A flexibilidade característica da investigação-ação admite a possibilidade de se introduzirem correções ao plano inicialmente traçado, muito embora não deva existir um desvio demasiado pronunciado que inviabilize a avaliação das ações propostas e constantes no plano.

Nesta fase importa recolher todos os dados possíveis de obter com as técnicas que foram escolhidas pelo investigador, de modo a garantir a aquisição de informação credível. Devem ser redigidos os “memorandos analíticos”, que permitam a futura divulgação do trabalho de investigação (p. 49).

95 4) Reflexão/avaliação

A reflexão e a avaliação sobre as ações implementadas, tendo por base a informação que é recolhida, são indispensáveis para identificar as correções e as melhorias a incluir num próximo ciclo de investigação-ação.
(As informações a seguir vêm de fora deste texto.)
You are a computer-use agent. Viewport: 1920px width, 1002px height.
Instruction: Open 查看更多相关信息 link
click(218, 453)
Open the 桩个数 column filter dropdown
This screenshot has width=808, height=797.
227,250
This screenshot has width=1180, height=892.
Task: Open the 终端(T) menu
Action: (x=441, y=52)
A redação do relatório e a divulgação dos resultados do estudo são uma etapa fundamental, sobretudo quando se encerra um ciclo de investigação e ação e se pretende abordar um problema diferente. A divulgação pública desses resultados deve adotar um formato formal de trabalho académico ou, em alternativa, deverá ser elaborado um relatório completo para publicação.

A difusão dos resultados alcançados no estudo tem particular interesse para o público-alvo que poderá beneficiar com a investigação, nomeadamente a comunidade escolar. Ao divulgar os resultados e o processo de investigação, o investigador incentiva outros membros dessa comunidade a replicar o estudo realizado ou a dar continuidade ao mesmo.